Let's begin our investigation by comparing the performance of the suspected compromised model against our baseline.

In [None]:
# Compare model performances with enhanced forensic analysis
clean_pred = clean_model.predict(X_test_clean)
compromised_pred = compromised_model.predict(X_test_clean)

clean_accuracy = accuracy_score(y_test_clean, clean_pred)
compromised_accuracy = accuracy_score(y_test_clean, compromised_pred)

print("🔍 ENHANCED FORENSIC ANALYSIS - Model Performance")
print("=" * 65)
print(f"Clean Model Accuracy:        {clean_accuracy:.3f}")
print(f"Compromised Model Accuracy:  {compromised_accuracy:.3f}")
print(f"Performance Degradation:     {(clean_accuracy - compromised_accuracy):.3f}")
print(f"Degradation Percentage:      {((clean_accuracy - compromised_accuracy)/clean_accuracy)*100:.1f}%")

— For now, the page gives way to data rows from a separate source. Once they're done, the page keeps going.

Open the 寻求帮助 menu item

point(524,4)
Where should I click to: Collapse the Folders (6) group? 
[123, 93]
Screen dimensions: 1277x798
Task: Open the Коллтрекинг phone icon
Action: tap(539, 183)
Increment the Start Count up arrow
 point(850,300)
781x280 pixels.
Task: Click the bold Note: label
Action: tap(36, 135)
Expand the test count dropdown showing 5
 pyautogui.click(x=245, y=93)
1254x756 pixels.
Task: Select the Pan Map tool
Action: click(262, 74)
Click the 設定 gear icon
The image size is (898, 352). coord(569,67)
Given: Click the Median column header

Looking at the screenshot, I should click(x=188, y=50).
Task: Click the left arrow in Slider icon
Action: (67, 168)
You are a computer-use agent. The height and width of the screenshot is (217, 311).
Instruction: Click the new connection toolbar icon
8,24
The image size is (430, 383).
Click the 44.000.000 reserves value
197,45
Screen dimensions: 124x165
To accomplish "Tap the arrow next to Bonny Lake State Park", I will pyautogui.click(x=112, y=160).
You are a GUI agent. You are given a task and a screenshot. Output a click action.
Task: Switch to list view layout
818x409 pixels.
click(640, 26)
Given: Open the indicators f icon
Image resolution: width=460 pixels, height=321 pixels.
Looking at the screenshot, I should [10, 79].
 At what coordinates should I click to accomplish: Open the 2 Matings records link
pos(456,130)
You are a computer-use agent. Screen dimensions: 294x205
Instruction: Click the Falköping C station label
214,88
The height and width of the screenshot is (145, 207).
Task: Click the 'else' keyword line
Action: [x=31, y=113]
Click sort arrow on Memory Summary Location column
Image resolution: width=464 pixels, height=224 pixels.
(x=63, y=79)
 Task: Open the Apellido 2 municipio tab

# Enhanced prediction analysis
different_predictions = np.sum(clean_pred != compromised_pred)
print(f"\nPrediction Discrepancies:    {different_predictions}/{len(y_test_clean)}")
print(f"Discrepancy Rate:           {(different_predictions/len(y_test_clean))*100:.1f}%")

# Class-specific analysis
print(f"\n📊 Class-Specific Impact Analysis:")
for class_label in [0, 1, 2]:
    class_mask = y_test_clean == class_label
    if np.sum(class_mask) > 0:
        class_clean_acc = accuracy_score(y_test_clean[class_mask], clean_pred[class_mask])
        class_comp_acc = accuracy_score(y_test_clean[class_mask], compromised_pred[class_mask])
        class_impact = (class_clean_acc - class_comp_acc) * 100
        print(f"   Class {class_label}: Clean={class_clean_acc:.3f}, Compromised={class_comp_acc:.3f}, Impact={class_impact:+.1f}%")

# Advanced threat assessment
degradation_threshold = 0.08  # Lowered threshold for enhanced detection
if compromised_accuracy < clean_accuracy - degradation_threshold:
    threat_level = "🚨 CRITICAL"
    print(f"\n{threat_level}: Severe performance degradation detected!")
    print("   Evidence suggests AGGRESSIVE data poisoning attack")
elif compromised_accuracy < clean_accuracy - 0.05:
    threat_level = "⚠️  HIGH"
    print(f"\n{threat_level}: Significant performance degradation detected!")
    print("   Evidence suggests moderate data poisoning attack")
else:
    threat_level = "✅ LOW"
    print(f"\n{threat_level}: Performance degradation within acceptable range.")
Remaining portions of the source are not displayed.